晴耕雨読

昨日の午後は雨が降りしきる中、山口情報芸術センター内にある市立図書館へ本を借り換えに行く。すると、この春に早期退職したばかりの友人とバッタリと出会い、「おおー、これぞ本物の晴耕雨読」と、リアルにことわざが成立したことに感激する。それにしてもベタなシチュエーション。神様の悪戯なのか、粋な計らいなのかと考えてしまった。
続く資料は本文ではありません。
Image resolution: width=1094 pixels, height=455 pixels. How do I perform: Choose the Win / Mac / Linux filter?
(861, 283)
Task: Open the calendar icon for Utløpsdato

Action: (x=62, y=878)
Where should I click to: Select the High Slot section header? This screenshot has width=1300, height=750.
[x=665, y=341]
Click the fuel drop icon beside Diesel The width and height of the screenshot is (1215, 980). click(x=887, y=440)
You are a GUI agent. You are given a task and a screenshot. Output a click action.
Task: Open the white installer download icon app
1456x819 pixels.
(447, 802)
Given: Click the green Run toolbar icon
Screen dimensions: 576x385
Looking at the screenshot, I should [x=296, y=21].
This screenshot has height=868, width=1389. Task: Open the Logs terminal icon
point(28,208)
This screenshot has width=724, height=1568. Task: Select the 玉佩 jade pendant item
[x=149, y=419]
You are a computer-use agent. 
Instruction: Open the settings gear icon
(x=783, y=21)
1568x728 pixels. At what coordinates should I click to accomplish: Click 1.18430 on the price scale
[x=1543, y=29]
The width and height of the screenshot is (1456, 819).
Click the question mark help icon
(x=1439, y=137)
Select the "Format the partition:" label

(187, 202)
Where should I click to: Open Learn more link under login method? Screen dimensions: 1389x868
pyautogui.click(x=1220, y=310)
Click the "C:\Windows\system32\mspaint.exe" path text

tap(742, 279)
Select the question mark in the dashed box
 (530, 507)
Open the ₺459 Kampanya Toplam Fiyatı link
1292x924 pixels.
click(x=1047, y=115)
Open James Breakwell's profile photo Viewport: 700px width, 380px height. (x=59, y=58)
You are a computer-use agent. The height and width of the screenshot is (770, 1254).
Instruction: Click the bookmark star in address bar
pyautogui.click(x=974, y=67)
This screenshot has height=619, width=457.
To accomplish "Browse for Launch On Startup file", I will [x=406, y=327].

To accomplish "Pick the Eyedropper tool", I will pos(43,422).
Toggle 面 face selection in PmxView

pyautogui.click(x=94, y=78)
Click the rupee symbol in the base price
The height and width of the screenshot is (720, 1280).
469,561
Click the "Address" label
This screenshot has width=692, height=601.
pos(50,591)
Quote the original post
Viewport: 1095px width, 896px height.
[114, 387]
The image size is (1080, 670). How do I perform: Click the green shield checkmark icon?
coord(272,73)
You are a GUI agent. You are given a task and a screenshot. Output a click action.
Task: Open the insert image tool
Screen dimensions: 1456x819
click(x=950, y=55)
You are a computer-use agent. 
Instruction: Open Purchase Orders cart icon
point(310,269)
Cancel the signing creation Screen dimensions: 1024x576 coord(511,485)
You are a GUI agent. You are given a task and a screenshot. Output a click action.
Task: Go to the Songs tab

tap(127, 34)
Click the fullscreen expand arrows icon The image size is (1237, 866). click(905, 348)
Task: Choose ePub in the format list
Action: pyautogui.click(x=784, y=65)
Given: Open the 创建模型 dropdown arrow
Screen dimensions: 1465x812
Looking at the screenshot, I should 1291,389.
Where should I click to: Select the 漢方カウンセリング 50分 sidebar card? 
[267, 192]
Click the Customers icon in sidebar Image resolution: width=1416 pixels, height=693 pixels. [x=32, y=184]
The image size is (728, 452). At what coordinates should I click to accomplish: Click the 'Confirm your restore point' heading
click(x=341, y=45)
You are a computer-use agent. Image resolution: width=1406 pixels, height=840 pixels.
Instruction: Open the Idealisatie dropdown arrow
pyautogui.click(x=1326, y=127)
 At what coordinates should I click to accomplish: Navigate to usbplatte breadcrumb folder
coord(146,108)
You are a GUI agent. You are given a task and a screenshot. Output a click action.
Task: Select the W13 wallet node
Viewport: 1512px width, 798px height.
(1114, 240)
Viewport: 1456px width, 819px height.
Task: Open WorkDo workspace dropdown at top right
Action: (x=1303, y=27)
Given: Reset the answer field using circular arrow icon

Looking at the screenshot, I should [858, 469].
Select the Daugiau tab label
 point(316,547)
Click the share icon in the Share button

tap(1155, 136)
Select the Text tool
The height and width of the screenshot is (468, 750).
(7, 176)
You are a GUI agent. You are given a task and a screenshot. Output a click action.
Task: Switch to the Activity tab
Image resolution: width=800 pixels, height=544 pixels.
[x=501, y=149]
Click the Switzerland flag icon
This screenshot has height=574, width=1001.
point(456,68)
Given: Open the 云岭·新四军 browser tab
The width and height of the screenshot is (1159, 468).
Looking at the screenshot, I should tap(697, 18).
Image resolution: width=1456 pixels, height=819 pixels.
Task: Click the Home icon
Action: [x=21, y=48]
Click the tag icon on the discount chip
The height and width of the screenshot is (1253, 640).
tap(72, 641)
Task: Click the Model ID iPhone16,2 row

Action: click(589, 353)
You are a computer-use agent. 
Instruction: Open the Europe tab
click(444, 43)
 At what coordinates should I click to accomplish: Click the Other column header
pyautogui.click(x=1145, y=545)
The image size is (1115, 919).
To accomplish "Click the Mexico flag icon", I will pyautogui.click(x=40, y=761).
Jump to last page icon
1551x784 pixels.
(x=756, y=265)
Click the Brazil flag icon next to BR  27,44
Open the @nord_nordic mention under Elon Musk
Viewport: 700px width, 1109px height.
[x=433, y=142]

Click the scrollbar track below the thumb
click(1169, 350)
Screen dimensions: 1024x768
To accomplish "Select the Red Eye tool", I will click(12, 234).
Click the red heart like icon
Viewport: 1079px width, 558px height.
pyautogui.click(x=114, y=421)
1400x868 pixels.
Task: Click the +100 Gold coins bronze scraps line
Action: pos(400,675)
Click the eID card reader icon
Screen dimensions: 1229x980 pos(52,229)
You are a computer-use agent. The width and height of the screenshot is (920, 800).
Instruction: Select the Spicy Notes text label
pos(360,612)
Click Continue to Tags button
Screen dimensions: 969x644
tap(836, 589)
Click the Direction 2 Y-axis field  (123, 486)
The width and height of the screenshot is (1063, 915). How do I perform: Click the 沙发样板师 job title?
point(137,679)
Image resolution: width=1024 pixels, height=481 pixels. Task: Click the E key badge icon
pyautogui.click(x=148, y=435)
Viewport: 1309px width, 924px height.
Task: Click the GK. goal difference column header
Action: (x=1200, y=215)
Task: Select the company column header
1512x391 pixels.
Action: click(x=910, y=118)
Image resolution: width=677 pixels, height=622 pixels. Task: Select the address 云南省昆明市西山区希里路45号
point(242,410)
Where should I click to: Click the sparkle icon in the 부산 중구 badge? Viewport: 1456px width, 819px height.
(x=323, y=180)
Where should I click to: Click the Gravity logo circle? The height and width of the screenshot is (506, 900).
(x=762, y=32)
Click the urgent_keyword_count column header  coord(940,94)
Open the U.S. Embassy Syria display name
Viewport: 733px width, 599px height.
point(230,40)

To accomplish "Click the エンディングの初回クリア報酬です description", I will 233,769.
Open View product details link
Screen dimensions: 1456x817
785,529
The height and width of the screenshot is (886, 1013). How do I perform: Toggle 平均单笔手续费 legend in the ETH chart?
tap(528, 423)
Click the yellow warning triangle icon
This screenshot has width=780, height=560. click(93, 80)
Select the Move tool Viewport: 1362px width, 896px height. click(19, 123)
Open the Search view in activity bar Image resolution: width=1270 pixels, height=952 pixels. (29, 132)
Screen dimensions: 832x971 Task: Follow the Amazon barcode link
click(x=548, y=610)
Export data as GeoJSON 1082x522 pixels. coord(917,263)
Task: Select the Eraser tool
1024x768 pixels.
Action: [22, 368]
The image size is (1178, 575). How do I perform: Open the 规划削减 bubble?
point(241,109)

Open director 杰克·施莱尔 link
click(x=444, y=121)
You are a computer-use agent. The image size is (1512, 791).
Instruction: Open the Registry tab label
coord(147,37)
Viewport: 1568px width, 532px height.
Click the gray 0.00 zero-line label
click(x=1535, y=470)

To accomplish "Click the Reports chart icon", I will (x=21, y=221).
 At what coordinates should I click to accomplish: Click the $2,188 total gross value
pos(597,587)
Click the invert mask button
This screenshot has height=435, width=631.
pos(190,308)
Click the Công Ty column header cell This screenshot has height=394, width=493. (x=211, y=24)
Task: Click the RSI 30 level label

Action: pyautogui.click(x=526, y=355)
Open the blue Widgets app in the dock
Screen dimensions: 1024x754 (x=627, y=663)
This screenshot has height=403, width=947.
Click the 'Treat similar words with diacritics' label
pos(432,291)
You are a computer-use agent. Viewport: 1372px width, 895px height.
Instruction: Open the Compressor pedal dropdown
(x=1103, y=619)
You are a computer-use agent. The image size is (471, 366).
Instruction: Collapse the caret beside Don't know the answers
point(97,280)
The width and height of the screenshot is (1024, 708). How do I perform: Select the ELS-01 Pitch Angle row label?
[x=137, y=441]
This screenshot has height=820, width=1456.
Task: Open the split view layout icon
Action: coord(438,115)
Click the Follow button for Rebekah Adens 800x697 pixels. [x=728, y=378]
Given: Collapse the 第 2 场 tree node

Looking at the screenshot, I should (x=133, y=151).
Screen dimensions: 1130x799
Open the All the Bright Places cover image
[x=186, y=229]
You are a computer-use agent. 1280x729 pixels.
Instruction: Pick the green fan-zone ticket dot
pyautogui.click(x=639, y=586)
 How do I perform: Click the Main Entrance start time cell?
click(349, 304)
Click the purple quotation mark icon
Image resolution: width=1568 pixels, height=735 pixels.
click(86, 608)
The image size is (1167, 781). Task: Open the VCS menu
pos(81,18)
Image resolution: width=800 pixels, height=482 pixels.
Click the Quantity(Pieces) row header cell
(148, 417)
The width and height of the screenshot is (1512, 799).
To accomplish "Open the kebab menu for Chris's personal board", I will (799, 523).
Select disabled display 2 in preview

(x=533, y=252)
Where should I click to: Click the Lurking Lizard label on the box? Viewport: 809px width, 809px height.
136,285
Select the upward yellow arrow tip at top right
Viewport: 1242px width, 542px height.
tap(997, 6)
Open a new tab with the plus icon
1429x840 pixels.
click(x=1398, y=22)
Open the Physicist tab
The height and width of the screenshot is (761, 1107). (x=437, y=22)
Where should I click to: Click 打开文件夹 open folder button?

その後、図書館を出てからすぐにある館内の中庭に気まぐれで目をやれば、しとしとと降り続く雨が床を潤わして、ライトの光に照らされてピカピカと美し輝いていた。「なんてカッコいい!」。さすが有名な建築家が設計しただけに、洗練されたスタイリッシュな空間だ。この非日常的な空気に包まれれば、都市の旅気分のエッセンスが楽しめる。

そう言えば、10年前に坂本龍一氏がディレクターとして企画した展覧会があった。アーティストの高谷史郎氏と共同で、自然と人間社会の境界で長い時間をかけて発展してきた『庭』という文化の形式に、多くのインスピレーションを受けて制作されたものだった。やっぱり『庭』は日本人にとって欠かせられないもの。ぼんやりと見ていても、気が付けば何か浮かぶ、パワースポットなのだろう。